Seething, he released me and cut himself again, only for the same thing to happen. He healed, too. “What the fuck?”

Like a madman, Wolfe grabbed my hand and sliced my palm. Unlike last time, the pain came fast and hard with a force that knocked me to the ground.

I screamed from the agony, grabbing my hand. Wolfe moved toward me, but it was Garrick who got to me first. He'd broken the shield he'd made with Arielle and rushed to my side.

Holding my hand up to the light, he checked I was okay. “Are you hurt?” He continued inspecting me. “What is?—”

Garrick didn't get to finish his question. A blast of power knocked him away from me, sending him reeling across the hall. He had to unleash his wings to stop himself from crashing into the wall.
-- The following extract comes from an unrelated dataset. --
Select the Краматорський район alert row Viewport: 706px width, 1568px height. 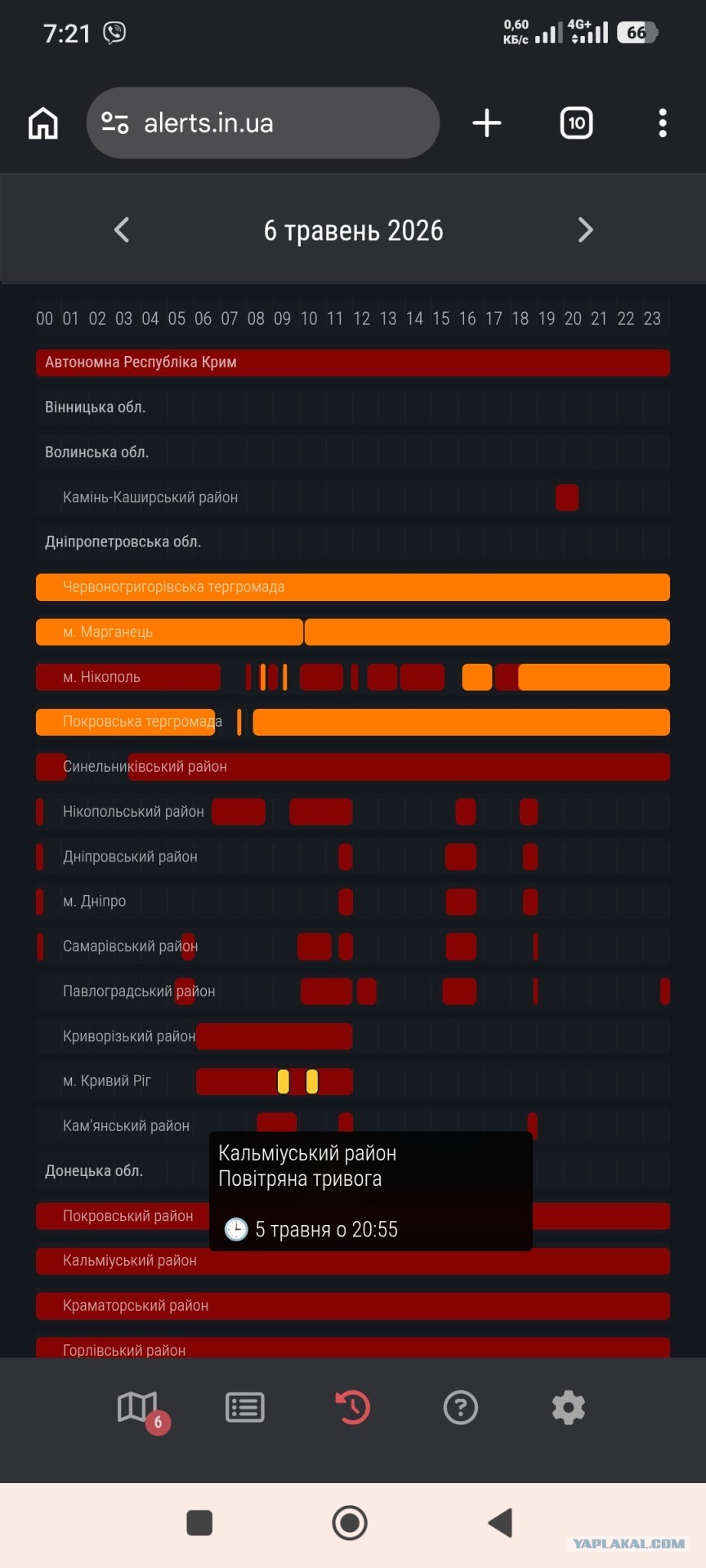pos(353,1306)
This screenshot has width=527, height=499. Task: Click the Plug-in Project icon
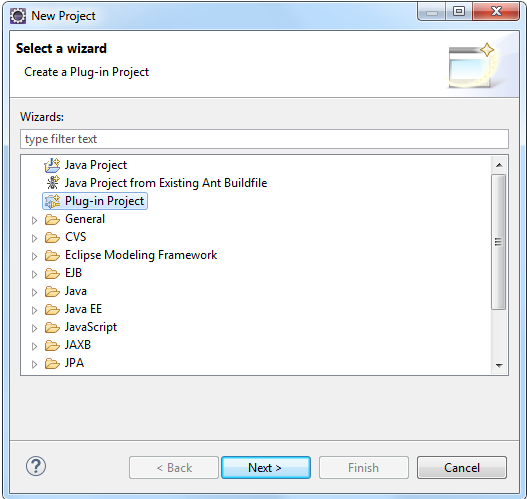(x=52, y=201)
I pushed to my feet, thinking one of the banished beings I was cautioned about earlier had escaped the dead planes and was attacking us. Instead, I found a furious-looking Wolfe towering over me, looking like the devil about to release fire from the hottest hell. My chest heaved. Not from the pain, but from him. From the way he looked at me, then at Garrick as though he wanted to incinerate him.

“What the fuck is wrong with you?” Garrick snapped, flying back to us. His wings disappeared the moment his feet touched the ground.

“I'm fairly certain I said don't break your focus.” The growl that tore from Wolfe's throat echoed around the room.